I count the height as about 13 candies, so using the formula for volume of a cylinder (pi * r^2 * h), that gives a volume of exactly 700 candies.

Note: I didn't try to calculate based on the average size of a candy or some such. Rather I just counted how many candies around the circumference, in whatever orientation they happened to be in, and similarly for the height. My thinking was, that this would be a good way to take into account the fact that the candies are jumbled rather than nice and orderly in their arrangement.
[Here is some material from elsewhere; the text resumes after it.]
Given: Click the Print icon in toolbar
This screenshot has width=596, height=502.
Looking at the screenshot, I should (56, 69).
Other than that rather simplistic system, I don't know how to account for the fact that the hearts are all jumbled and packed together like a sphere-packing puzzle but even more complex due to the shape. That would be a pretty gnarly problem to solve from first principles. The simple and straightforward way would be to fill various volumes and shapes with the hearts and just count. Probably a fairly simple formula for estimating the number of hearts would fall out, based on size and shape, and then you could create a decent estimate for any given shape and volume.
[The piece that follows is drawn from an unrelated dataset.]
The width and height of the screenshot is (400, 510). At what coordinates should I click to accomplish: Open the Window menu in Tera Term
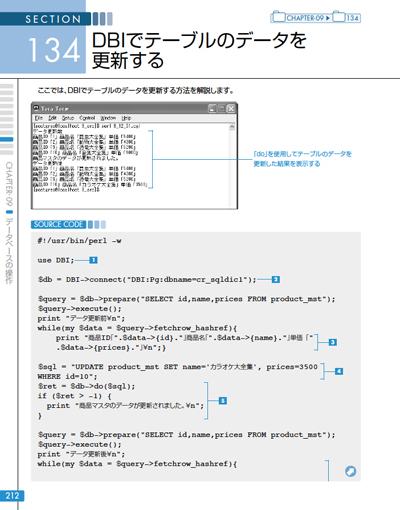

The number is always going to be an estimate because different ways of packing will definitely affect the total number that can fit into any give space. However, if they are just randomly mixed and jumbled I would bet the number could be pretty closely estimated given some good real-world data as a starting point, as described above.
posted by flug at 1:41 AM on February 7

(1350, 1700, 1206, 960, 593) to give an overall prediction of 1162 candy hearts

I'd err on the high end of that. A lot of those candies are lying flat, so the vertical stacking is more like books/plates than spheres.
posted by pjenks at 5:03 AM on February 7

Just note that the estimates here are just that estimates. The "packing problem" is not solved for exact shapes and the candies are fare from exact shapes. Just take an average of all the serious estimates and add a +- of the standard deviation with a fudge factor. ;-)
posted by sammyo at 7:02 AM on February 7

Standard deviation of that data set is 417. Pretty high.
posted by Vatnesine at 8:41 AM on February 7

Statistically, then, there’s a 68% chance that the actual number is within the mean +/- 1 sd, so between 668 and 1502 candies.
posted by Vatnesine at 8:47 AM on February 7

OMG...you don't have the jar? We're never going to know??
posted by If only I had a penguin... at 10:18 AM on February 7 [1 favorite]
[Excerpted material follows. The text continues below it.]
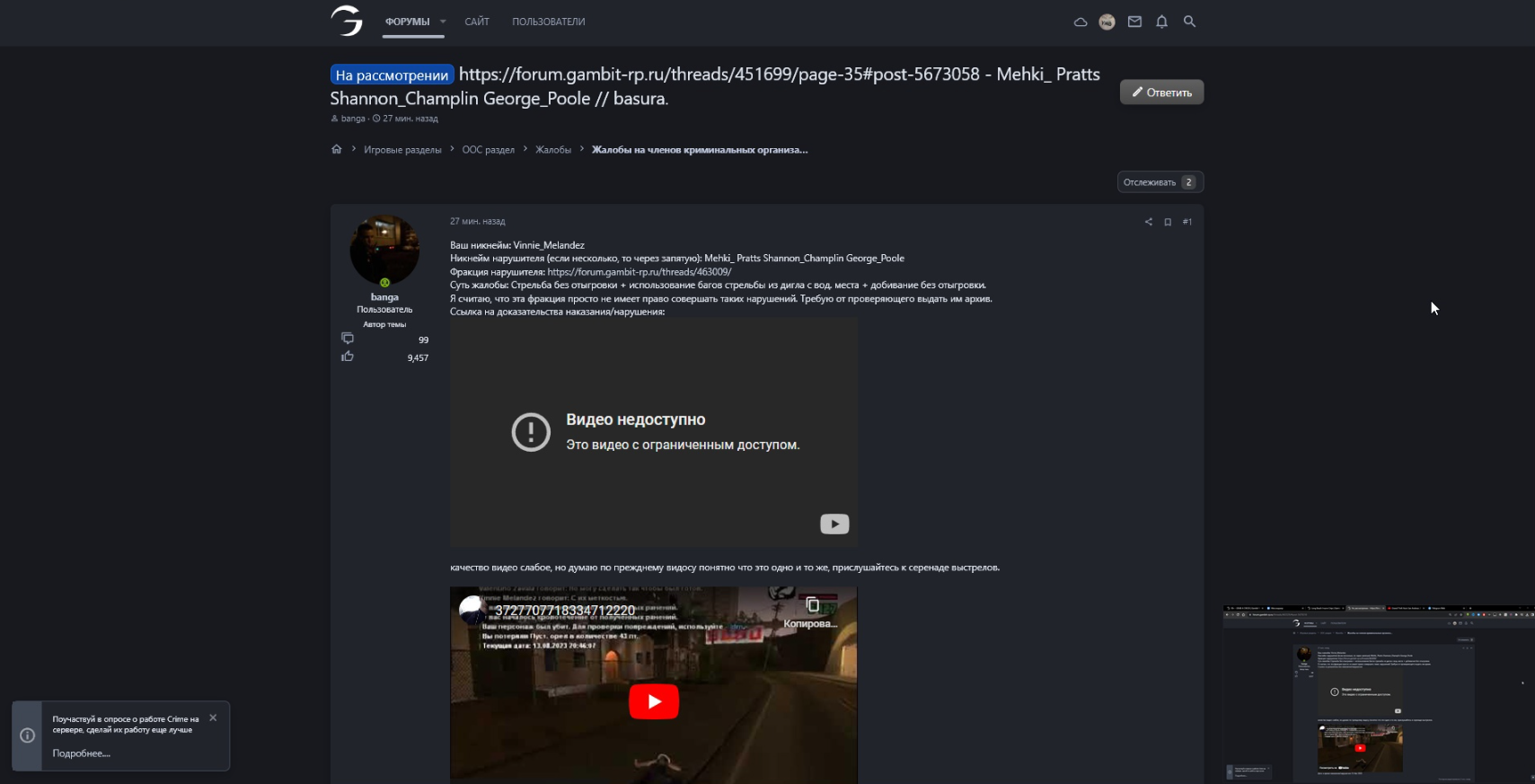
Task: Open the user avatar menu in header
Action: (x=1107, y=22)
The volume of the cylinder is:

Vcylinder = π · r² · h = 45π ~ 141.37 cu. in

The volume of an individual candy is some fraction of the rectangular cuboid shape that encloses the heart. Let's say, for argument's sake, that 2/3rds of the cuboid is made up of actual candy. So we can calculate the per-candy volume like so:

Vcuboid ~ 2/3 · width · height · depth = 2/3 · 5/8 · 5/8 · 1/4 = 0.065 cu. in

Let's pretend that each candy is a sphere that takes up 0.065 cu. inches in volume.

From sphere packing problem solving, we have a result that 74% of the cylinder volume can be filled optimally with spherical candy. Further, Wikipedia suggests that random, irregular sphere packing has an average of 63.5% fill.

From these two values, we get an optimal packing of:

Vcylinder · 0.74 / Vcuboid = 141.37 cu.in · 0.74 / 0.065 cu.in-per-candy ~ 1609 candies

And a less optimal random packing gives:

141.37 cu.in · 0.635 / 0.065 cu.in-per-candy ~ 1381 candies

Looking at your photo, I'd pick the random packing as much more probable of giving an accurate answer. Also, 1381 candies is within the bounds of the rough estimates provided by others here.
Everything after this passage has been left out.